Vais dizer-me, tu aí, ó Francisco, quais são os sete pecados cardeais?
- «Soberba»; «avareza»;
«luxúria»; «ira», e não me lembro de mais.
- Quem quer responder?
Tu vais para ali de castigo, assim, de costas para os outros.
- Eu sei, senhora
catequista.
- Então responde.
- … «gula», «inveja» e «preguiça».
- Muito bem. O pecado
da preguiça é o que vocês mais cometem. Agora ali o Cândido: vais-nos dizer
quais são os dez mandamentos da lei de Deus.
- Dez mandamentos?
Tantos?
- Ninguém ri, se não
fica ali de castigo. São dez e vais dizê-los.
- Só me lembro de
quatro: «não matarás»; «não furtarás»; «não levantarás falso testemunho»; «não
cobiçarás mulher alheia»; …
- … «não invocarás o
santo nome de Deus em vão»; … Bem, agora vamos sair. Tu, ó Aniceto, vais buscar
a caixa, o Júlio leva a bandeira… Já vem ali o senhor abade, todos perfilados.
- Boa tarde! Então como
vão os nossos rapazes?
- Uns melhor do que
outros, senhor padre Alberto.
- Vamos marchar um
pouco, em frente, hoje damos a volta à avenida Salazar, o exercício também faz
bem. Não se esqueçam que no próximo domingo às nove horas fazem a primeira
comunhão, no fim passam pela sacristia para tomar um copo de cacau quentinho.
- Senhor abade, eu não
tenho roupa para levar, só tenho esta que trago vestida.
- Oh, diabo! Isso é que
é mau. Olha: vais falar com a minha irmã Teresinha, ela que veja o que se pode
arranjar, talvez adapte – ela tem muito jeito para a costura – umas calças
minhas que já não me sirvam, ultimamente engordei uns quilitos, e uma camisa
usada também por lá se arranja.
- Sim senhor, senhor
padre Alberto; e muito obrigado.
- Deus compensar-me-á
sobejamente por tudo aquilo que faço pelos pobrezinhos, é a minha obrigação.
Jesus dizia sempre: «venham a mim as
criancinhas.» Então eu, não havia de respeitar esse seu amor pelos mais
pequeninos? Esses corpos bem direitos. Depois da curva vamos cantar o hino nacional,
ai daqueles que se enganem. Assim: «heróis
do mar, nobre povo, nação valente, imortal, levantai hoje de novo o esplendor
de Portugal, entre as brumas da memória, ó pátria sente-se a voz dos teus
egrégios avós que há de guiar-te à vitória; às armas, às armas, sobre a terra e
sobre o mar!
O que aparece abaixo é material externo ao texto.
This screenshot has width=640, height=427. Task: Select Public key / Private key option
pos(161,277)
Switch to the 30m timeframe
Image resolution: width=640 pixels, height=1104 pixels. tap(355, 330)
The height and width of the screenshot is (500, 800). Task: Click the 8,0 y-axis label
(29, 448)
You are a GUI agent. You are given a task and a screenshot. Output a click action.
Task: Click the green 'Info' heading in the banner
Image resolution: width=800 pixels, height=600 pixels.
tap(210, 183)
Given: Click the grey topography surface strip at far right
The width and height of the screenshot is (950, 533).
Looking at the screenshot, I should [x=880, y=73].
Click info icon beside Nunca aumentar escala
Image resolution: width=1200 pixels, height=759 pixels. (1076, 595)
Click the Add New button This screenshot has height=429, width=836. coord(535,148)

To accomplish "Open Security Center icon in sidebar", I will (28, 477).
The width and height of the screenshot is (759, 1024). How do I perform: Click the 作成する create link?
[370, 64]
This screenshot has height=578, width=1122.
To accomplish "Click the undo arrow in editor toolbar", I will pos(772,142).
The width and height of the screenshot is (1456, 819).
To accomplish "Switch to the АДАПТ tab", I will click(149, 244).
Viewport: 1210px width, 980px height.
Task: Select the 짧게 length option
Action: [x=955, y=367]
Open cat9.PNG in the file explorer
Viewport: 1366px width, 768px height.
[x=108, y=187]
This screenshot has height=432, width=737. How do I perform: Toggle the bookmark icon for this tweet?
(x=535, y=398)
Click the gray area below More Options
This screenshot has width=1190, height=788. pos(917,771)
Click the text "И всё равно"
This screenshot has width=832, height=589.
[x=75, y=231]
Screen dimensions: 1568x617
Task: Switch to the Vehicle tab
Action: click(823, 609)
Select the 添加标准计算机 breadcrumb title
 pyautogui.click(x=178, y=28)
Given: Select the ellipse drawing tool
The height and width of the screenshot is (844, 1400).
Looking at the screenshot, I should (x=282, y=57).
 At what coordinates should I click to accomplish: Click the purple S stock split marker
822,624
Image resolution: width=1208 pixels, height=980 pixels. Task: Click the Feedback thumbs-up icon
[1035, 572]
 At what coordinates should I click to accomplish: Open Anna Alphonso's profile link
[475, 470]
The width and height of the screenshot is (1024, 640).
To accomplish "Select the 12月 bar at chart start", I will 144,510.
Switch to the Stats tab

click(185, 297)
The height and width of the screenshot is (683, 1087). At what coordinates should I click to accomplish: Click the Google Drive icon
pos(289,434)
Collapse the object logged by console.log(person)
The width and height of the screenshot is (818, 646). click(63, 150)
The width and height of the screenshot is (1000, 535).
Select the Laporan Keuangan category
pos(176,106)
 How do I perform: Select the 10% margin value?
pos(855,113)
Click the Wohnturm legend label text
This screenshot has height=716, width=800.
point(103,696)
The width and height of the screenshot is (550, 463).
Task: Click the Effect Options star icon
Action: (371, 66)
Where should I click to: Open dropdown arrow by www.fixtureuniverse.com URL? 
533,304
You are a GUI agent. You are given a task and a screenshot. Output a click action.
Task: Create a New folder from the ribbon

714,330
Às armas, às armas, pela pátria lutar, contra os canhões marchar,
marchar.»
- Não está mal, mas
quero essas vozes bem afinadas, a Pátria vem depois do Pai que está no céu: «Deus, Pátria, Família.» Quem é o Chefe,
quem é?
- Salazar! Salazar!
- Mais forte.
- Salazar!!!
Salazar!!!...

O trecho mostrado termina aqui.